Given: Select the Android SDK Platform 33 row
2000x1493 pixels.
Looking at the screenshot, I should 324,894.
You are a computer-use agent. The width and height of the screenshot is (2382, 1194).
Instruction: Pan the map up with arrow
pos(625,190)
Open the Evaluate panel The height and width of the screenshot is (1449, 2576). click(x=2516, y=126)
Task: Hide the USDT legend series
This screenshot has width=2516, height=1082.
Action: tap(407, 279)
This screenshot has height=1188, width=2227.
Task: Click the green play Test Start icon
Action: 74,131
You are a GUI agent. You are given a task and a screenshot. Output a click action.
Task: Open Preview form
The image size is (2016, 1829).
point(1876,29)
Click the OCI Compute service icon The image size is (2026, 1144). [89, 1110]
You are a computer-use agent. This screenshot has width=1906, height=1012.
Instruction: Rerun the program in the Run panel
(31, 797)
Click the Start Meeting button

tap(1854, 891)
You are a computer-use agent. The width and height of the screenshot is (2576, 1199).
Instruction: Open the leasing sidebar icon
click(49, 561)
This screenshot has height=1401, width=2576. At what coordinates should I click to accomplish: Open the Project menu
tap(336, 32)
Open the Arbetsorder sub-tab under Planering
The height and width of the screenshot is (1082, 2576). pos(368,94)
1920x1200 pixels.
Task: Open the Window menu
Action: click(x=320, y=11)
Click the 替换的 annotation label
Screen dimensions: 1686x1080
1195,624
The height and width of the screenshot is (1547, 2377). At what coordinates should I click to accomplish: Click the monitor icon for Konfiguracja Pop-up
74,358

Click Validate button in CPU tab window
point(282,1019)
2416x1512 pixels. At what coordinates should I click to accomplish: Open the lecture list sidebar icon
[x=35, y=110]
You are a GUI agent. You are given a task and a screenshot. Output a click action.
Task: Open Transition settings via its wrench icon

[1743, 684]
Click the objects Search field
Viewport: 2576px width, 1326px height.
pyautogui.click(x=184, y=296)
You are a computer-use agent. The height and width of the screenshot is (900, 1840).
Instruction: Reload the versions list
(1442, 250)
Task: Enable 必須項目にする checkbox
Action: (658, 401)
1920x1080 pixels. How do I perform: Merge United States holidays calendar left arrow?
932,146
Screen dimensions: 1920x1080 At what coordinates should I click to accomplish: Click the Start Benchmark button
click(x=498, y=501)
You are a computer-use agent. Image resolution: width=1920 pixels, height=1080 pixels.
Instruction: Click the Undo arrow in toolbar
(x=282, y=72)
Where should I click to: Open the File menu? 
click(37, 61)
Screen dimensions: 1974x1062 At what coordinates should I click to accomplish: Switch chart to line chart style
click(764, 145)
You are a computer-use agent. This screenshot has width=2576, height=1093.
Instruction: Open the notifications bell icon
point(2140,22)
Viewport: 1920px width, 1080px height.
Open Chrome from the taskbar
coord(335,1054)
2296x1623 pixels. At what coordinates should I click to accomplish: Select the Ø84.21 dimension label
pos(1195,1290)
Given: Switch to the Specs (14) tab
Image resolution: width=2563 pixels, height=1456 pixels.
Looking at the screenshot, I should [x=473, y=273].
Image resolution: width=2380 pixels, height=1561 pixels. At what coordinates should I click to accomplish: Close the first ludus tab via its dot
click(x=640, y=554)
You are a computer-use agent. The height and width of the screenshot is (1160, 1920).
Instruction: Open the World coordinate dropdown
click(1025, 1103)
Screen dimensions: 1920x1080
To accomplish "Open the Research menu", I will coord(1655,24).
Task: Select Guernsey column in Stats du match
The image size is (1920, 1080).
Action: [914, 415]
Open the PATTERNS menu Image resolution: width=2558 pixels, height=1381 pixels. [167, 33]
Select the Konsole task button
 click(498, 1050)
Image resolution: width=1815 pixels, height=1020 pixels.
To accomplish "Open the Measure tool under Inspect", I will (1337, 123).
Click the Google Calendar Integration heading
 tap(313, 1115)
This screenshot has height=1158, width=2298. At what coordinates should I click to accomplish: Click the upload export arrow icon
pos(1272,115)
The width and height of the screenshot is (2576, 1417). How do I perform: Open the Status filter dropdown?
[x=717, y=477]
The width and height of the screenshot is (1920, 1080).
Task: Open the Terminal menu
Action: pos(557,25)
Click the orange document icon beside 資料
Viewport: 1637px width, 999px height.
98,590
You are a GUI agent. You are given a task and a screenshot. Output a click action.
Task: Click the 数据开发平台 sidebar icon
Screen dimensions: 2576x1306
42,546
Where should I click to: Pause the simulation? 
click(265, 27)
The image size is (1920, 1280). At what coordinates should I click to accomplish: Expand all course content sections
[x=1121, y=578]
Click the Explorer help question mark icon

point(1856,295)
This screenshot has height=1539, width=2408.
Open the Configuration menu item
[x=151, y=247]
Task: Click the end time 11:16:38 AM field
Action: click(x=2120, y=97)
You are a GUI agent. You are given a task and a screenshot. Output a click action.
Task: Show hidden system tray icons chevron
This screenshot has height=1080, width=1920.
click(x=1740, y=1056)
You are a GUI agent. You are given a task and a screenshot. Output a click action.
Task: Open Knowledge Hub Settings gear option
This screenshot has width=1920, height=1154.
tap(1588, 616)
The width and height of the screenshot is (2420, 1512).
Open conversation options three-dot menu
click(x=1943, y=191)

────

**Exercise**
Each line of the entries where the string "will" occurs should be shown.

**Reply to the exercise**
To accomplish "Open the Research menu", I will coord(1655,24).
To accomplish "Open the Measure tool under Inspect", I will (1337, 123).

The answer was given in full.